-
Pengepungan militer memicu krisis layanan diagnosis dan pengobatan kanker payudara bagi wanita Gaza.
-
Kerusakan alat mamografi dan kelangkaan obat menaikkan kasus kanker stadium lanjut sebesar 40 persen.
-
Penundaan izin berobat ke luar Gaza menyebabkan kematian pasien akibat memburuknya kondisi kesehatan.
Suara.com - Blokade total wilayah Jalur Gaza melumpuhkan sistem kesehatan dan memicu krisis mematikan bagi penderita kanker payudara. Ketiadaan pasokan obat-obatan serta kerusakan perangkat medis utama memaksa para wanita bertaruh nyawa dalam antrean pemeriksaan.
Kondisi perang mengubah pola prioritas hidup warga sipil sehingga pemeriksaan dini kanker payudara kerap terabaikan. Beban harian mengurus keluarga di tengah gempuran konflik membuat banyak pasien terlambat menyambangi fasilitas medis.
Beban ganda perempuan Gaza antara bertahan hidup dan melawan penyakit memperparah keterlambatan penanganan medis di tingkat awal. Keterbatasan akses pendeteksian dini mengubah kanker stadium awal menjadi kondisi darurat yang mengancam jiwa.
![Seorang anak laki-laki Palestina duduk ketika orang-orang memeriksa kehancuran menyusul serangan tentara Israel di sekitar tenda-tenda pengungsi di dalam tembok Rumah Sakit Martir Al-Aqsa di Deir al-Balah, di Jalur Gaza, Palestina, Senin (14/10/2024). [Eyad BABA / AFP]](https://media.suara.com/pictures/653x366/2024/10/15/67351-serangan-israel-ke-tenda-pengungsi-palestina-konflik-israel-palestina-jalur-gaza.jpg)
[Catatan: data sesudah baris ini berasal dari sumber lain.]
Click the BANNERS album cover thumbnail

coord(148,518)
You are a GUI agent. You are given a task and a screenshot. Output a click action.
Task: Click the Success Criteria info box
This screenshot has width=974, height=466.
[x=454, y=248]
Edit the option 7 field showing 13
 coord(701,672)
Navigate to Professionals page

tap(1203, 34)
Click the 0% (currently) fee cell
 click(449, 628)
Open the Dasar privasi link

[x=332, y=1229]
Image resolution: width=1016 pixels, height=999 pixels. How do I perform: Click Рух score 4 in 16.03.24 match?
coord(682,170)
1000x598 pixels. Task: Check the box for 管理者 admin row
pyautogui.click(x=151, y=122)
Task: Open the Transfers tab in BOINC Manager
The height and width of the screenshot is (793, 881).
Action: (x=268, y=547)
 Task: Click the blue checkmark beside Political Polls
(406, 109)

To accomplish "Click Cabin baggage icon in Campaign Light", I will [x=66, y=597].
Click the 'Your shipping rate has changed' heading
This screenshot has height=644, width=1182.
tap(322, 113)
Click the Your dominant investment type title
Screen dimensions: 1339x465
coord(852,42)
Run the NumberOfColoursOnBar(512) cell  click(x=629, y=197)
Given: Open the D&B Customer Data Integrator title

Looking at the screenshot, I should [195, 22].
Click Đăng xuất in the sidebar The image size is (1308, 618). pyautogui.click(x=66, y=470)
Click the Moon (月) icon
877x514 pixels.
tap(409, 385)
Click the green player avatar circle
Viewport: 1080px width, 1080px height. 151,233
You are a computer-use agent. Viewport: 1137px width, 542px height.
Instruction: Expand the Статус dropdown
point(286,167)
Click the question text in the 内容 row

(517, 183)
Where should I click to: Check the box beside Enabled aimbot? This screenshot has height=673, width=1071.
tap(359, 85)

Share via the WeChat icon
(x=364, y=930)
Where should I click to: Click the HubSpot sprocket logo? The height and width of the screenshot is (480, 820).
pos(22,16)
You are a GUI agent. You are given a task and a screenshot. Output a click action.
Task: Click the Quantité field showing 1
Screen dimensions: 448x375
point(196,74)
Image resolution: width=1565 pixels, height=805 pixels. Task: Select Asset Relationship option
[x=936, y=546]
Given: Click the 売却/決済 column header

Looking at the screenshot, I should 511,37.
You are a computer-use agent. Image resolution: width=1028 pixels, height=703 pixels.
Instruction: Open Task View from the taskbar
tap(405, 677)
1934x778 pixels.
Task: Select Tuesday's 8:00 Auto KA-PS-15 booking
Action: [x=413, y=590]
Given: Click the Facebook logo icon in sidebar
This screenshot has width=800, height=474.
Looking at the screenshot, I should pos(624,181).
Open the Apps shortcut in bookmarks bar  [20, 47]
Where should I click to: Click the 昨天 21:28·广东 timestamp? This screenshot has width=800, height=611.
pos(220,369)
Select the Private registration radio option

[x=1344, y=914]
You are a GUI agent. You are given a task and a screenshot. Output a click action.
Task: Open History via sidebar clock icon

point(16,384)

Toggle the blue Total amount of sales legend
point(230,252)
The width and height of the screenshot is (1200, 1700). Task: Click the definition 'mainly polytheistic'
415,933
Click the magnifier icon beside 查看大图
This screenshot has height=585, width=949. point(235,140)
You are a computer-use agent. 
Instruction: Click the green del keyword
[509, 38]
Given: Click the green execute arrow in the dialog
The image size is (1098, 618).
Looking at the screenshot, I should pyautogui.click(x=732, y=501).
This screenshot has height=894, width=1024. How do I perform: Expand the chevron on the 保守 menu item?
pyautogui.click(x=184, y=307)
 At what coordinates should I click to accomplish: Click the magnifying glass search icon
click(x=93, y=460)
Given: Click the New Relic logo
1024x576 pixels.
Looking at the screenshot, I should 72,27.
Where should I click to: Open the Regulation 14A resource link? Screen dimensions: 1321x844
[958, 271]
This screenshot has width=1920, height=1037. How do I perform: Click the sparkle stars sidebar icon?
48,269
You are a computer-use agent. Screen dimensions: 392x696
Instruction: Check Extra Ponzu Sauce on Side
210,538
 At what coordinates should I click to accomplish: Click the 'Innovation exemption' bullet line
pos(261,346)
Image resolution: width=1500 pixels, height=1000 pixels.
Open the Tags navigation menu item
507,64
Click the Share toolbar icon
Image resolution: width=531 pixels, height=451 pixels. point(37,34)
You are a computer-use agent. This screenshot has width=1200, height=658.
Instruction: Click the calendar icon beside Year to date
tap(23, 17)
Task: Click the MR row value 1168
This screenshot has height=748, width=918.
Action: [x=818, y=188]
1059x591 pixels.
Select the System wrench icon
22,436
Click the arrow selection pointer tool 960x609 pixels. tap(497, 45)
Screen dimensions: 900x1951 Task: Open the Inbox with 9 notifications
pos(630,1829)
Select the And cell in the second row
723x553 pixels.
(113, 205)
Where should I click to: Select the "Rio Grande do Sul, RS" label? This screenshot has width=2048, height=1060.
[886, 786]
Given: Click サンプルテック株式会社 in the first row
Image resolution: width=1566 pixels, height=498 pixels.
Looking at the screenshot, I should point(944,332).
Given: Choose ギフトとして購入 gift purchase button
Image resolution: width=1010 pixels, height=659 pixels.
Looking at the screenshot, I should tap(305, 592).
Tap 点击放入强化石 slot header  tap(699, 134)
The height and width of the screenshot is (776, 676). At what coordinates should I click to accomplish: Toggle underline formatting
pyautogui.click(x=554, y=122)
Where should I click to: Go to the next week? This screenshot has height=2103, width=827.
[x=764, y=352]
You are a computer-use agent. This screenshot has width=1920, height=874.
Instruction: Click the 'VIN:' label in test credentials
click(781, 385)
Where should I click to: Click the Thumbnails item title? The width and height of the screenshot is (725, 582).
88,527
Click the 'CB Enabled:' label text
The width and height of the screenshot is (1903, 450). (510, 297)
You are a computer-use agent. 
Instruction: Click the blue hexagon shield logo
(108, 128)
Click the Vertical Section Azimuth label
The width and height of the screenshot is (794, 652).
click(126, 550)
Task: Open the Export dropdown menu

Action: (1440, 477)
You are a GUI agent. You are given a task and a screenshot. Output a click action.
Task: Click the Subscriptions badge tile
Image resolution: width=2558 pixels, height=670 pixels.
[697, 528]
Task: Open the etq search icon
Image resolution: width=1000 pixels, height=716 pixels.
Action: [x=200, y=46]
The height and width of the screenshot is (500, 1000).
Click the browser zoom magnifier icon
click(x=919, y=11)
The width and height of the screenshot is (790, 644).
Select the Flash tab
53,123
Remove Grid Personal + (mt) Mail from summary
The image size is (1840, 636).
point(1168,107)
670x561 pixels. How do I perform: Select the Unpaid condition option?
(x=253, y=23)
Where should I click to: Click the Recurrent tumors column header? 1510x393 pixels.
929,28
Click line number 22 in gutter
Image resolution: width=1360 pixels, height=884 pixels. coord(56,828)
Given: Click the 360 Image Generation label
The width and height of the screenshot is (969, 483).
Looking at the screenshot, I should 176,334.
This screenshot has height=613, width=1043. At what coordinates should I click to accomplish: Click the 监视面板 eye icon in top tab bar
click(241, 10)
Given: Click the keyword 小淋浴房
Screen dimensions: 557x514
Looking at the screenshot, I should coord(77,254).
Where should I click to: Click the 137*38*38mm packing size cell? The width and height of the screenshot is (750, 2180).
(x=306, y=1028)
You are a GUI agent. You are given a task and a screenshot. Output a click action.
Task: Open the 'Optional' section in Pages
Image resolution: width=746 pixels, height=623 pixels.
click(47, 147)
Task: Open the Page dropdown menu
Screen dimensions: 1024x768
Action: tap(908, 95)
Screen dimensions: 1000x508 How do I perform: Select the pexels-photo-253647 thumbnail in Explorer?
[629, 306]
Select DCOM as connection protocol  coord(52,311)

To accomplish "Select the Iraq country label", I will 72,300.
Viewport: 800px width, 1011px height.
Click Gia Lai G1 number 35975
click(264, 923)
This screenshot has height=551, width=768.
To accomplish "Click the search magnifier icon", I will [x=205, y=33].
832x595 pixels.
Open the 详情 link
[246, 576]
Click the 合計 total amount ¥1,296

Esad Darwish, 42 tahun, memegang erat berkas medisnya saat mengantre di Rumah Sakit Medis Yafa untuk bertemu dokter.
Ia melirik ke pintu dokter ketika koridor semakin dipenuhi lebih banyak pasien dan pendamping mereka, menunggu dengan sabar hingga namanya dipanggil.
Pengalaman Esad dengan kanker payudara dimulai pada awal Juli ketika ia menyadari tanda-tanda penyakit tersebut. Gangguan masif pada layanan kesehatan yang disebabkan oleh pembantaian berkelanjutan oleh Israel di Gaza, serta tuntutan rumah tangganya di Deir el-Balah, membuat Esad menunda menemui dokter.
“Saya merasa ada sesuatu yang tidak normal, tetapi mesin mamografi tidak tersedia,” katanya kepada Al Jazeera.
“Setiap hari saya berkata pada diri sendiri bahwa saya akan pergi besok, tetapi tanggung jawab saya di rumah, mulai dari memasak dan mencuci hingga merawat keluarga, terus menyita waktu saya.”
Mengapa Alat Mamografi Di Gaza Sering Rusak?
Sejak didiagnosis mengidap kanker payudara, Esad mengisi hari-harinya dengan janji temu medis, pemeriksaan, dan penantian panjang untuk mendapatkan pengobatan dalam sistem layanan kesehatan yang runtuh akibat tekanan perang Israel di Gaza.
Ia memiliki lebih banyak pertanyaan daripada jawaban dan menghadapi penantian panjang yang menyiksa untuk mendapatkan hasil dari setiap pemeriksaan.
Sejak pengepungan di Gaza diperketat setelah perang dimulai pada Oktober 2023, terjadi kelangkaan obat-obatan, peralatan medis, dan layanan diagnosis spesialis.
Organisasi Kesehatan Dunia (WHO) memperkirakan ada sekitar 10.000 kasus kanker di Gaza, dengan lebih dari 2.000 kasus baru didiagnosis setiap tahunnya.
Kanker payudara tetap menjadi salah satu jenis kanker paling umum di kalangan wanita. Hasil akhir dari penyakit ini sangat bergantung pada diagnosis dini dan akses tepat waktu ke perawatan yang tepat, tetapi hal-hal tersebut sulit ditemukan di zona perang.
Mesin mamografi di Rumah Sakit Medis Yafa di Deir el-Balah sering kali “tidak berfungsi”, dan suku cadangnya sulit ditemukan.